There's not much I can do about people upstairs, but I do hear some sound from downstairs and I am looking into something to improve that situation. My next project will be to replace the old wall-to-wall carpet and with new floors and I was about to move ahead with installation of a hardwood floor. Then one day I realized I was tired of listening to the crying baby downstairs, and tired of being woken up by the vibrations when they run up the stairs from their basement to their main floor early in the morning. So I'm looking into cork floors now. I started the online research last week and went to a few stores yesterday. There aren't as many color choices so I will probably end up with something a bit darker than I had originally chosen for the hardwood floor. And I know it won't completely solve the noise problems. But it should help, and it should also be warmer for my cold feet in the winter.

One good thing is that I don't have noise problems from the people on either side of me. I can only hear sounds from one of them if there's lots of noise in their kitchen, like people talking very loudly, and that rarely happens. From the townhouse on the other side I can hear one of the dogs barking, but it's a well-trained dog so it's not much of a problem, and I don't hear any other sounds.
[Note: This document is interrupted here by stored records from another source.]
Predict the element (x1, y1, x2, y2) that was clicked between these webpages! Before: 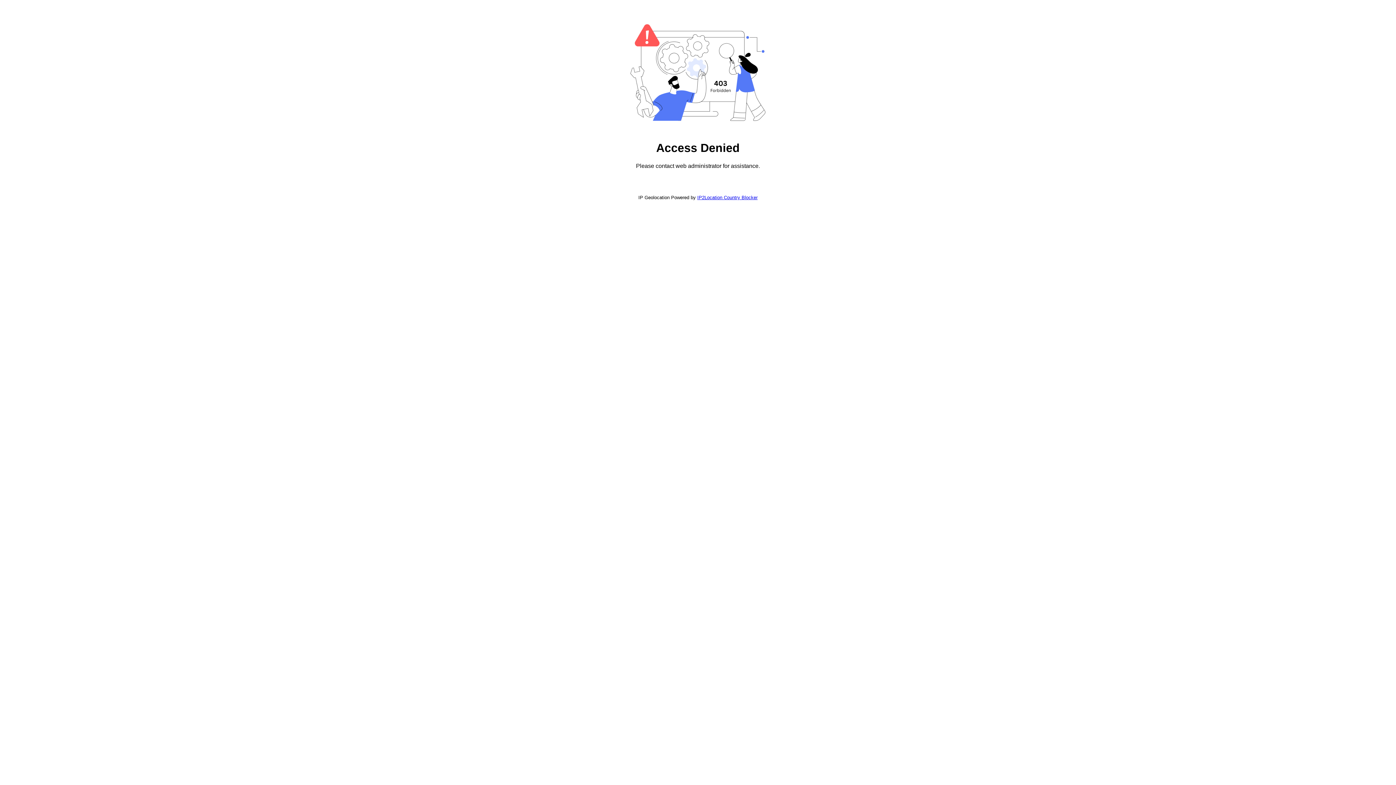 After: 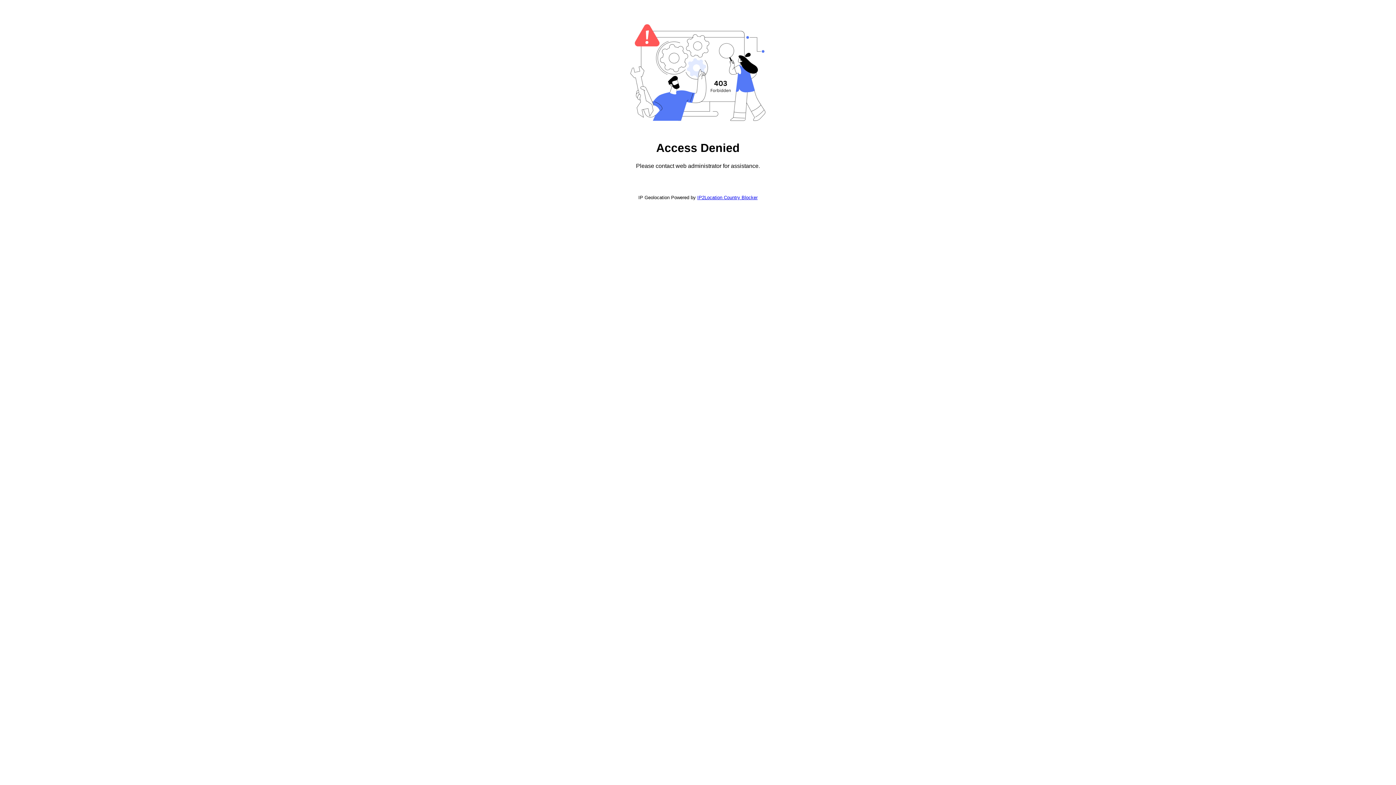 Action: bbox: (697, 194, 757, 200) label: IP2Location Country Blocker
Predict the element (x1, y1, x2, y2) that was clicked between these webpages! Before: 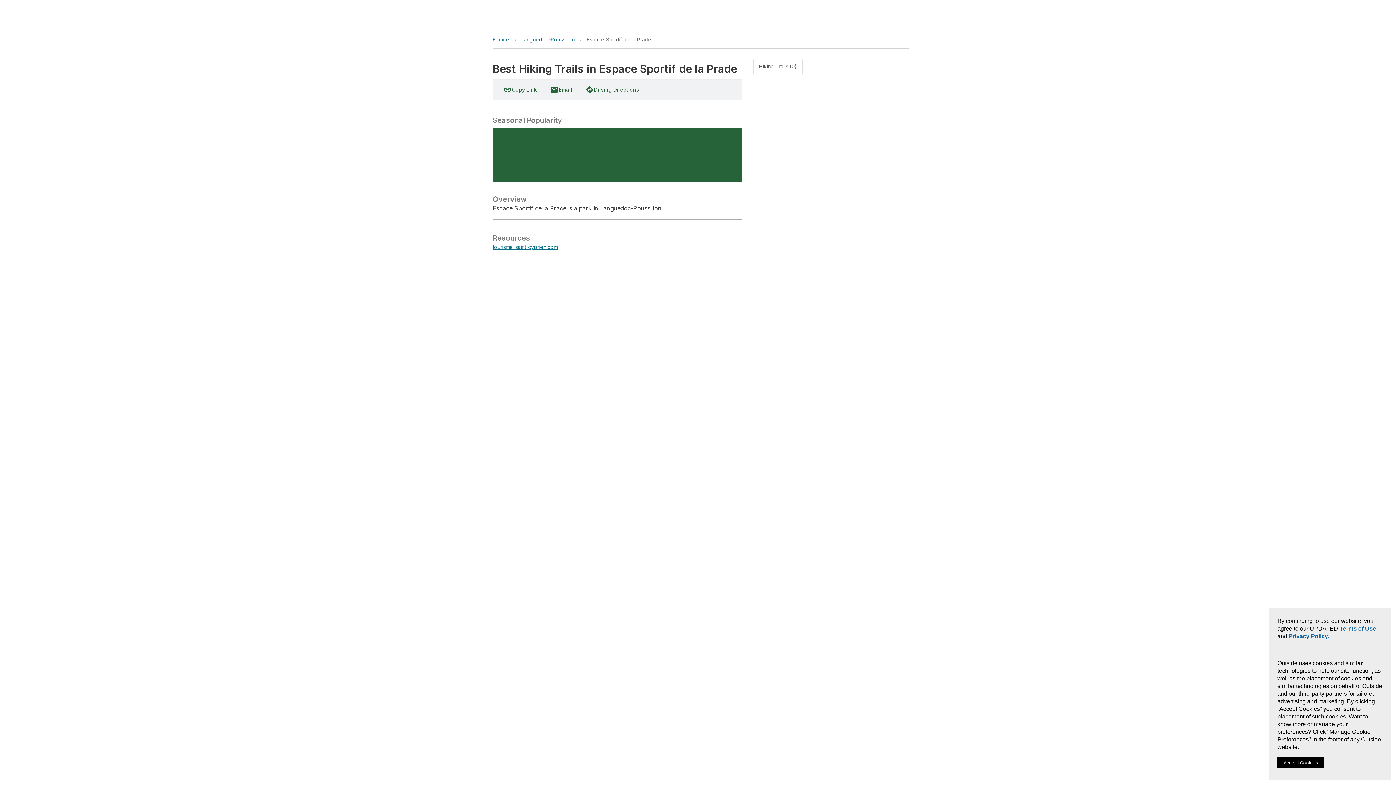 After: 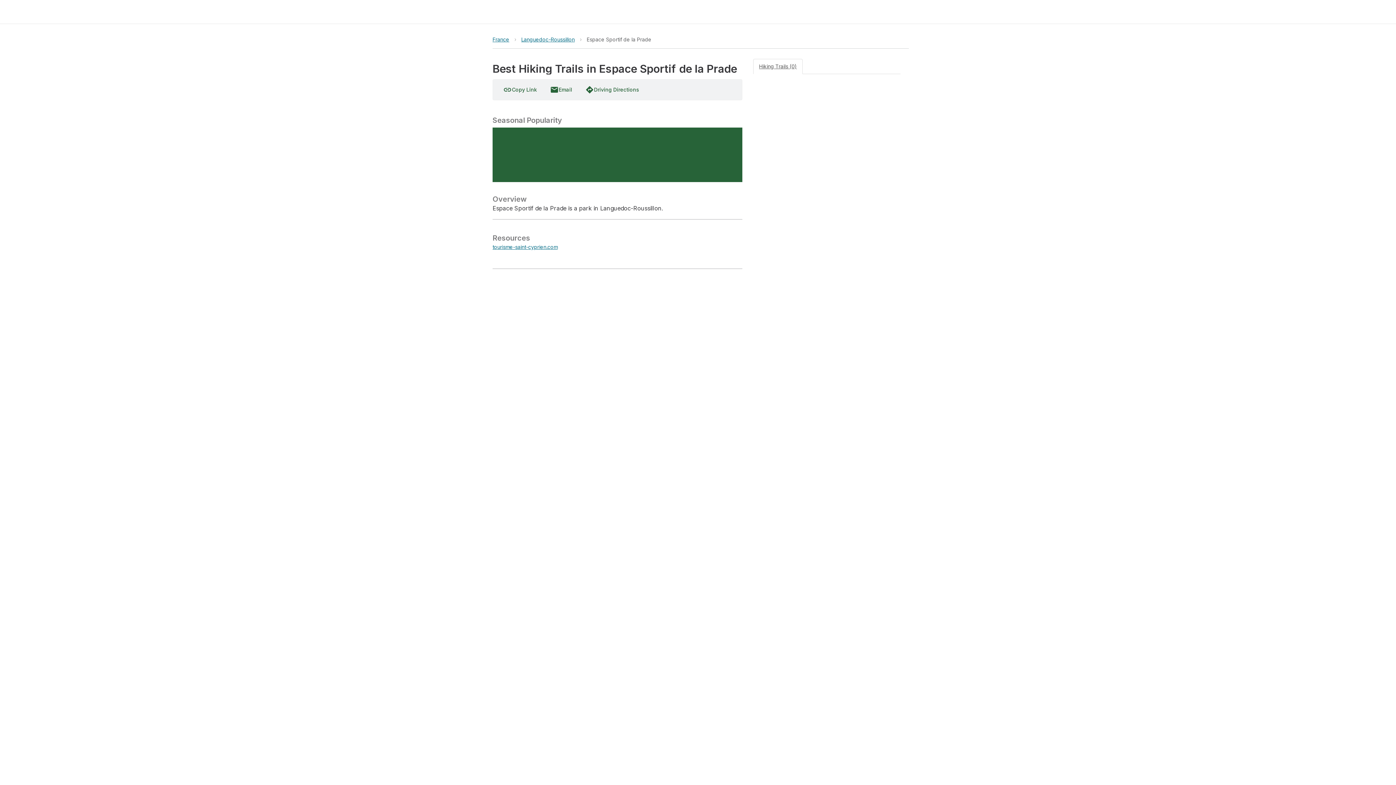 Action: bbox: (1277, 757, 1324, 768) label: Accept Cookies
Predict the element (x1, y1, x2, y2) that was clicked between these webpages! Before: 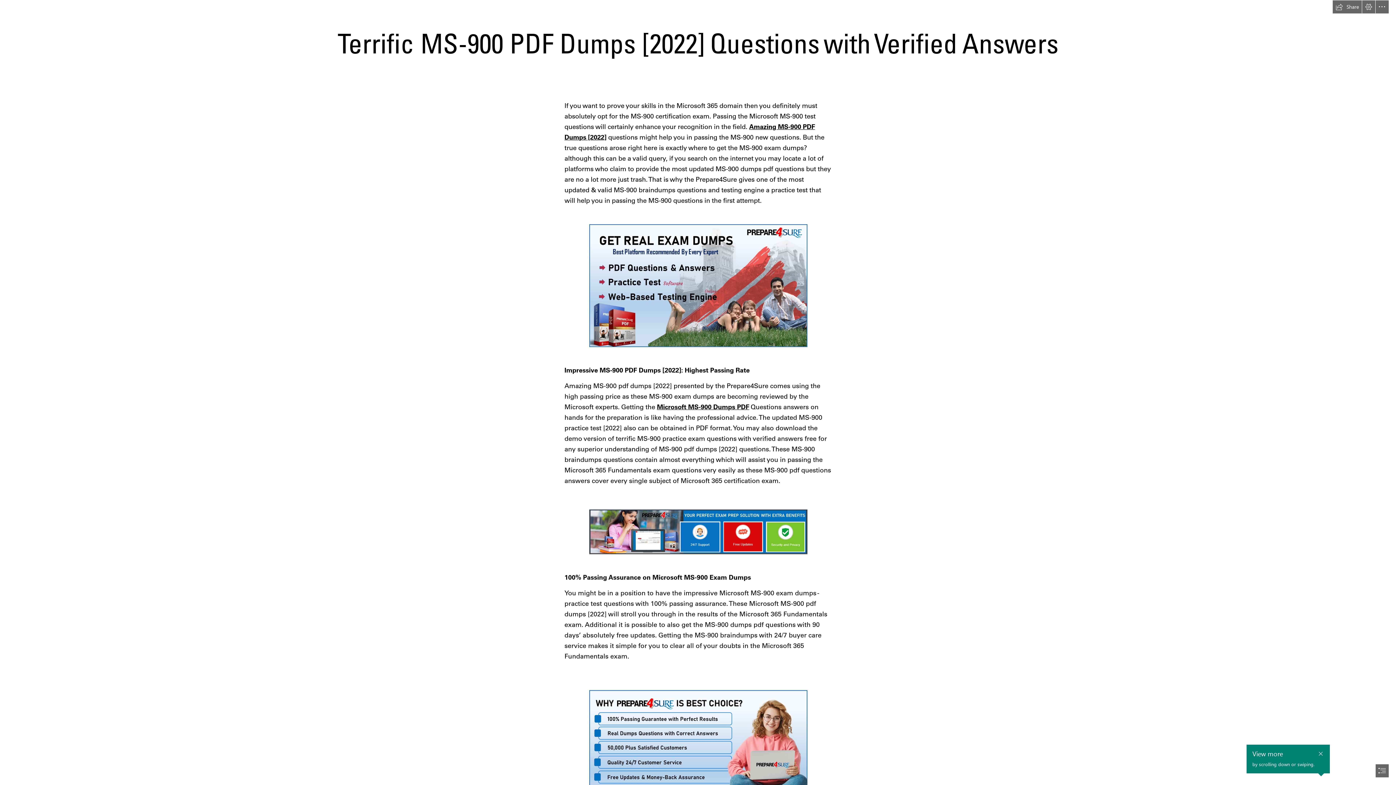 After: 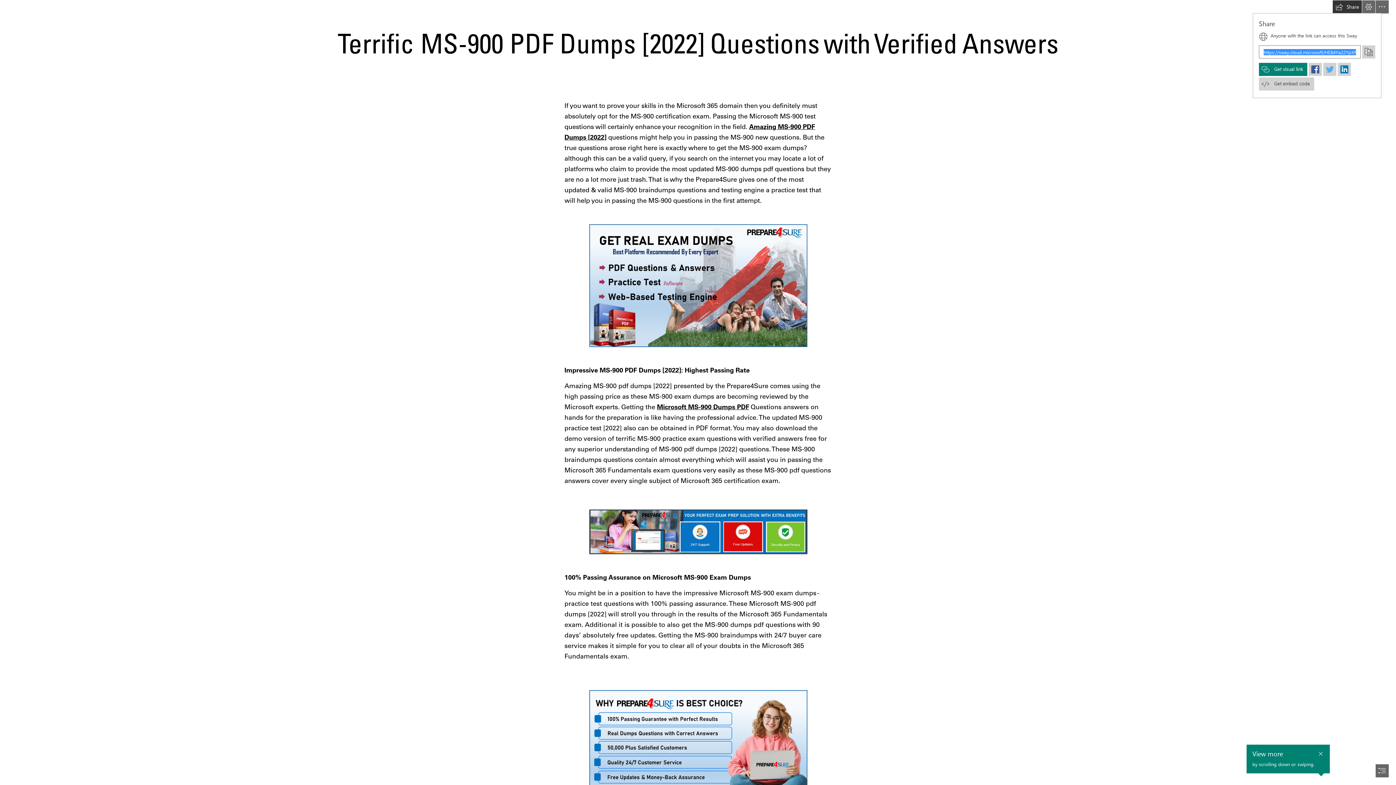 Action: bbox: (1333, 0, 1362, 13) label: Share this Sway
The flooring stores I went to yesterday were in the suburbs just northwest of DC. The area where I live got about 20" of snow, while the suburbs north and west got 30ish inches. The area I was in yesterday wasn't in the hardest-hit area but they definitely had bigger snow piles than we have here. The manager at one of the stores told me that the county was piling lots of snow in a lot down the road from his store, giant piles, like 30 feet high. He mentioned that when it melts it will run off into Rock Creek which runs through a big park in DC, and it won't be clean water so not good for the environment. That's another side to snow and ice in our area -- tons of salt ends up in the rivers and eventually in the Chesapeake Bay.